New registrations are a leading indicator for level one trades seats. The goal of this exercise is to produce a two year forecast for level one trades seats based on:
an exponential smoothing forecast of the “at risk” population: new registrations where, at the time of registration, the individual had not yet completed level one.
the historic probability distribution of delay between registration and completion of level one. This probability distribution is based on the Kaplan-Meier estimator of the survival function.
The data utilized is the population of individuals who have registered for the trades since 2016. For each individual we make use of the date of registration, the date that level one was completed (possibly missing) and the functional trades group associated with the registration.
To begin we filter out all the new registrants who, at the time of registration, had already completed level one. We then aggregate the remaining “at risk” registrations by month of new registration, creating a time series for the arrival of “at risk” registrants. An automated exponential smoothing algorithm chooses the best (in terms of AIC) model for each of the functional trades groups. These models are used to create a 2 year forecast for the arrival of new “at risk” registrants.
A number of the series appear to be white noise, resulting in a flat forecast at (roughly) the most recent observed values. The shaded blue areas indicate 80% and 95% forecast confidence intervals. If errors are additive then the confidence intervals are constant, whereas multiplicative errors result in a cone shaped confidence interval. Three of the trades groups feature seasonality in the arrival of “at risk” registrants.

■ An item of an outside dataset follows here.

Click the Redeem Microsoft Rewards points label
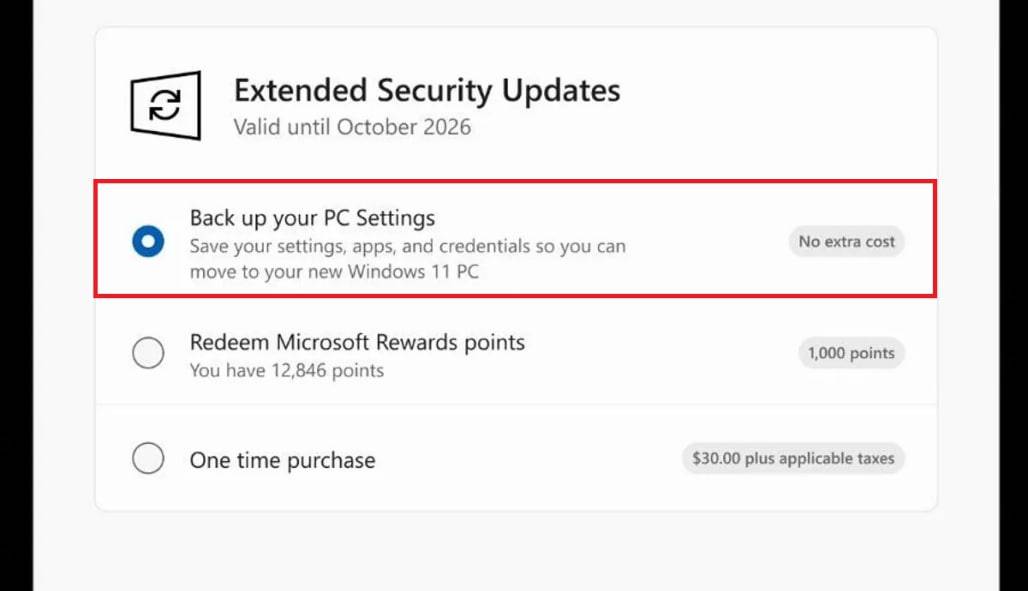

Once we have an idea of the arrival rate of “at risk” individuals, the next thing we need to figure out is how long of a delay is typical between the date of registration and completion of level one. For this task we make use of survival analysis, where the terminology reflects its typical use: “survival” indicates the individual has yet to complete level one, and “death” indicates completion of level one. Using the historical data we derive survival curves using the Kaplan-Meier estimator. With the probability of survival (plotted below) and the hazard rate (the instantaneous probability of death conditional on survival thus far) we can derive the joint probability distribution of death, which can then be applied to the “at risk” population.
First thing to note is that it appears that only about 50 percent of those at risk of completing level one end up doing so, and if people are going to complete level one, it is typically within 2 years of registration. The survival curves for most of the functional trades groups look similar, with the exception of “Aircraft and Rail trades” and “Industrial and Heavy equipment”. For “Aircraft and Rail Trades”, only 3 out of 547 new registrants have completed a level one seat. For “Industrial and Heavy equipment” completion of level one is pretty much instantaneous following registration.
Here we look at a simple example to see how to derive the joint probability distribution for completion dates, and how to apply these probabilities to the number of “at risk” individuals to derive level one completion dates.
Suppose that
2021 | 2022 | 2023 | |
---|---|---|---|
at risk cohort | 100 | 100 | 100 |
hazard rate | 0.3 | 0.3 | 0.0 |
probability of survival | 1.00 | 0.70 | 0.49 |
joint probability | 0.30 | 0.21 | 0.00 |
level one completions | 30 | 21 | 0 |
2022 | 2023 | 2024 | |
---|---|---|---|
at risk cohort | 200 | 200 | 200 |
hazard rate | 0.3 | 0.3 | 0.0 |
probability of survival | 1.00 | 0.70 | 0.49 |
joint probability | 0.30 | 0.21 | 0.00 |
level one completions | 60 | 42 | 0 |
So in this example \(51\%\) of new registrants complete level one: \(30\%\) complete in the first year post registration, with the remaining \(21\%\) completing in the second year. In this simple two-cohort example, the level one seats completions would be \(30\) in 2021 (only the 2020 cohort), \(21+60=81\) in 2022 (both cohorts), and \(42\) in 2023 (only the 2021 cohort).
Applying the above methodology we derive the following level one seats forecasts. Notable series include:
We can compare the model based expected seats with the observed seat completions to get an idea of how well the model predicts historic seat completions. We begin by aggregating the data by year. Not surprisingly, prediction is more accurate for the more popular trades: i.e. the proportion of heads from a million coin flips can be more accurately predicted than from a single coin flip. Note that forecast performance will likely be worse than the backcast performance: the backcast of level one seats is based on observed new registrations, whereas the forecast is based (partially) on a forecast of new registrations; a further source of error.